Count the number of quadruples (L_1, R_1, L_2, R_2) such that:
- 1 \leq L_1\leq R_1 \lt L_2\leq R_2\leq N
- \gcd(A_{L_1}, A_{L_1+1}, \ldots, A_{R_1})\times \gcd(A_{L_2}, A_{L_2+1}, \ldots, A_{R_2}) is a perfect square.
That is, count the number of pairs of disjoint subarrays, the product of whose GCDs is a square.
EXPLANATION:
It is a well-known fact that if one end of a subarray (say i) is fixed, there are \mathcal{O}(\log A_i) distinct subarray GCDs among subarrays that start/end at i, since each successive distinct GCD must be a divisor of the previous one (and hence at least halves).
This also tells us that each GCD occurs on some range of other endpoint.

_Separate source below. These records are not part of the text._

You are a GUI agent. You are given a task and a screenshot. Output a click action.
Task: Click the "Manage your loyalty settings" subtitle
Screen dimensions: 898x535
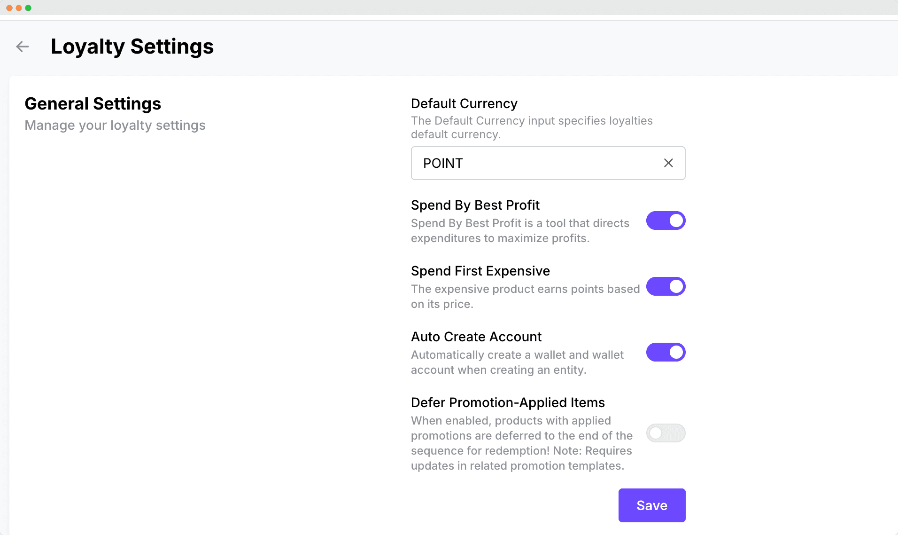pos(115,125)
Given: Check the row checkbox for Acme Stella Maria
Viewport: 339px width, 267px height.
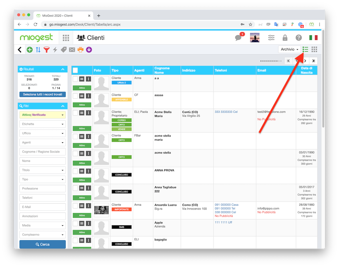Looking at the screenshot, I should pyautogui.click(x=75, y=113).
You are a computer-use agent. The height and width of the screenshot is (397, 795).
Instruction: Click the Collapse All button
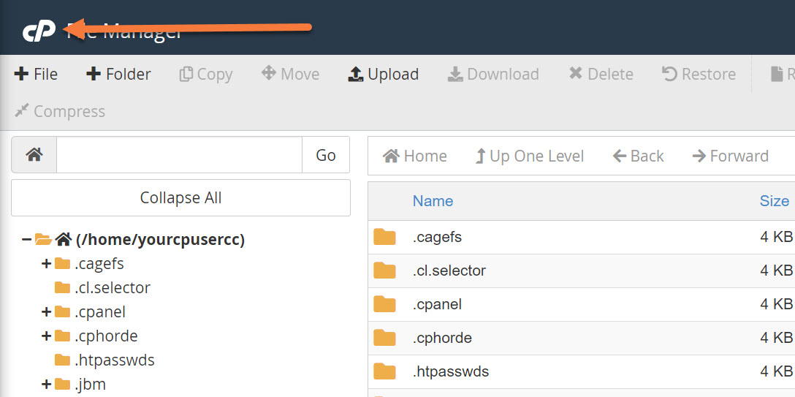(x=180, y=198)
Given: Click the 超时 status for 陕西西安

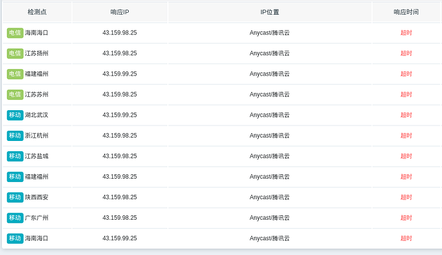Looking at the screenshot, I should tap(406, 197).
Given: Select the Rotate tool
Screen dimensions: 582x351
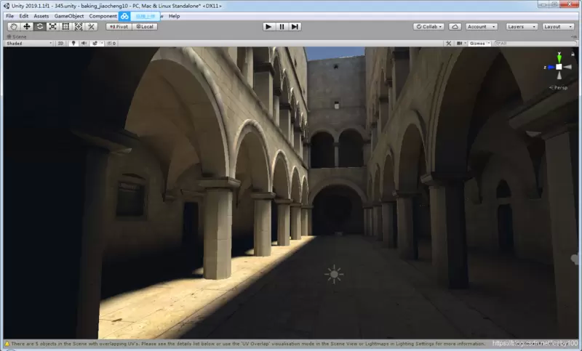Looking at the screenshot, I should point(40,27).
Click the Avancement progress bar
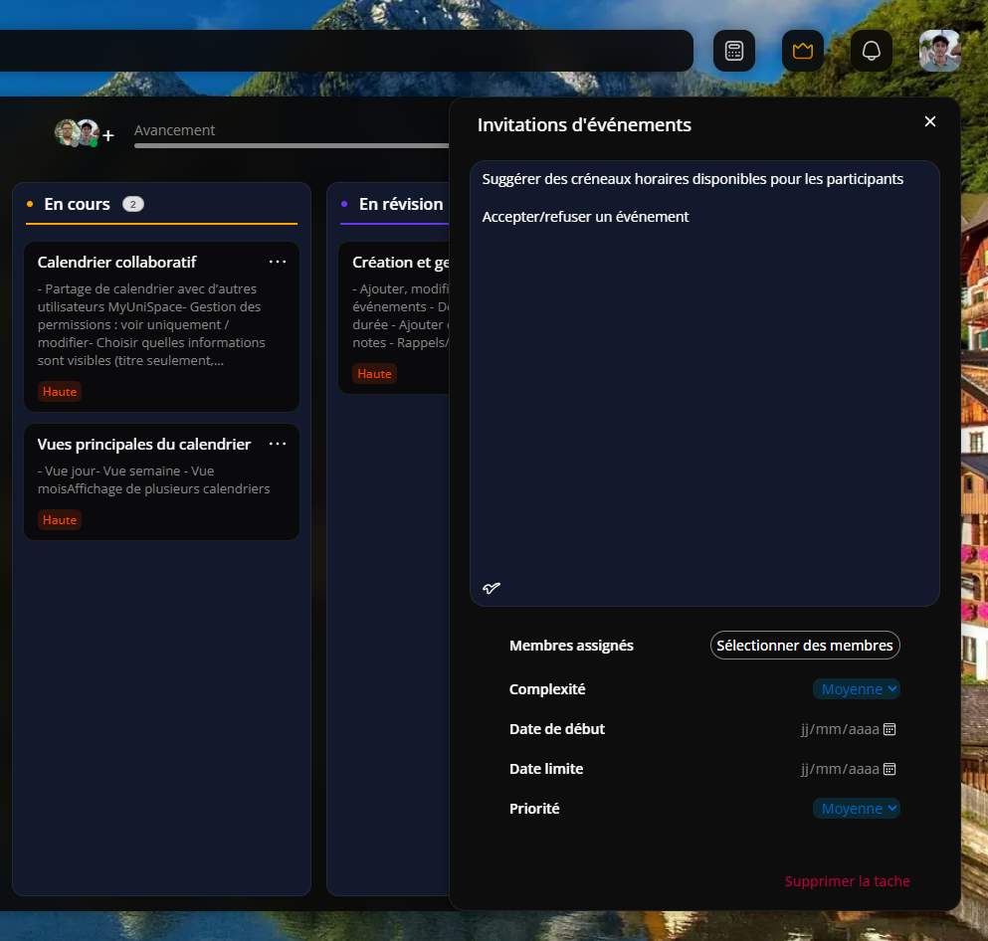Screen dimensions: 988x941 click(x=291, y=146)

Further, they can all also be computed in \mathcal{O}(\log N\log A_i ) time, either using the method here (point 3), or with binary search and some range-gcd structure.
Let \text{st}_i denote the distinct GCDs of subarrays (along with the lengths of the corresponding segments) that start at i, and \text{en}_i denote the same but for subarrays ending at i.
Suppose we fix R_1, the right endpoint of the first subarray.
Let’s also fix the gcd g_1 of that subarray, which as mentioned above gives us some range for L_1.
We want to find the number of subarrays (L_2, R_2) with GCD g_2, such that L_2 \gt R_1 and g_2\cdot g_1 is a square.
Now, there are many possible candidates for g_2; however, there’s a rather nice classification for them all:
Let s(x) denote the square-free part of x.
g_1\cdot g_2 is a square if and only if s(g_1) = s(g_2).
Since A_i \leq 10^7, we’re only dealing with GCDs also upto 10^7.
With the help of a sieve, all the s(x) values upto 10^7 can be precomputed.
This allows us to restate our task: with R_1 and g_1 (and hence some range of L_1) fixed, how many subarrays after R_1 are such that s(g_1) = s(g_2)?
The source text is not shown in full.